男女共同参画推進へ

大仙市で男性料理教室

ソバ打ち体験、「台所に立つのも楽しい」と好評(11月2日・木)

  大仙市の西仙北高齢者ふれあいセンターでこのほど「男女共同参画推進のための男性料理教室」が開かれた。男女共同参画の意識を高めるためには、男性にも家事に関心を持ってもらい、家庭での性別役割分担意識の解消を図りたいと市役所企画部男女共同参画室が主催した。

  今回は「ソバ打ち体験」をテーマに広報を通じて定員10人までとして参加者を募ったところ、西仙北地域だけでなく市内各地から定員を大幅に上回る申し込みがあり、最終的に13人を受け入れての開催となった。参加者はまず、男女共同参画社会をテーマにしたビデオを観賞した後、大曲エンパイヤホテル料理長で、大曲仙北料理研究会支部長の星宮多賀司さんを講師に「ソバ打ち」に挑戦した。

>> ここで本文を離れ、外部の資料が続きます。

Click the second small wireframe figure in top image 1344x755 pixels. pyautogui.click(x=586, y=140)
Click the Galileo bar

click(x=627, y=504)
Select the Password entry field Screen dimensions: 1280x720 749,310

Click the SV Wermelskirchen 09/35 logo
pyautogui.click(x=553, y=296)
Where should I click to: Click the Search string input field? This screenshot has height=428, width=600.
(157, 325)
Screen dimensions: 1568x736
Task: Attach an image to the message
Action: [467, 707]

  ほとんどが初めてのソバ打ち体験で、ソバ粉の練りや伸ばし方を星宮さんがまず実演。それを目で学んでからいよいよ実体験となり、用意したボウルの中にソバ粉、小麦粉、そして水を入れてかき混ぜるとソバは次第に固まって餅のような状態になった。エプロン姿の男性たちはそうした作業を嬉しそうに続け、ソバ粉、小麦粉、水の分量、そしてソバ練りに使う打ち粉やめん棒など材料の入手先、さらにはそば汁の作り方などを次々と講師に質問。会場は和気あいあいの雰囲気となった。

  餅のような状態となったソバの固まりを今度はのし台に置いては打ち粉を振りまき、めん棒で伸ばし始めると「ソバ職人になったみたいだ」と参加者は目尻を下げて喜んだ。そして慣れない手つきでソバ切り包丁を裁き、幅1.3ミリほどにとのアドバイスを受けながらソバ切りを終えた。参加者は「うまく切ったはずだ」と自信タップリだったが、鍋に入れてゆでてみると思った以上の太さに苦笑い。「やはり、そうは問屋は卸さない」とソバ打ちの難しさに納得しながらも、星宮さんが作ったそば汁で「ざるそば」の試食を始めるとみんな「うまい」と大はしゃぎ。センターを利用していたお年寄りにもご馳走されたが、おばあさんたちは「男の人たちが作ったソバもおいしいものだ」と大喜びだった。

  参加した男性たちは「ソバだけでなくメニューを変えてこれからも料理教室を継続して欲しい」「台所に立つのが楽しくなりそうだ」と好評だった。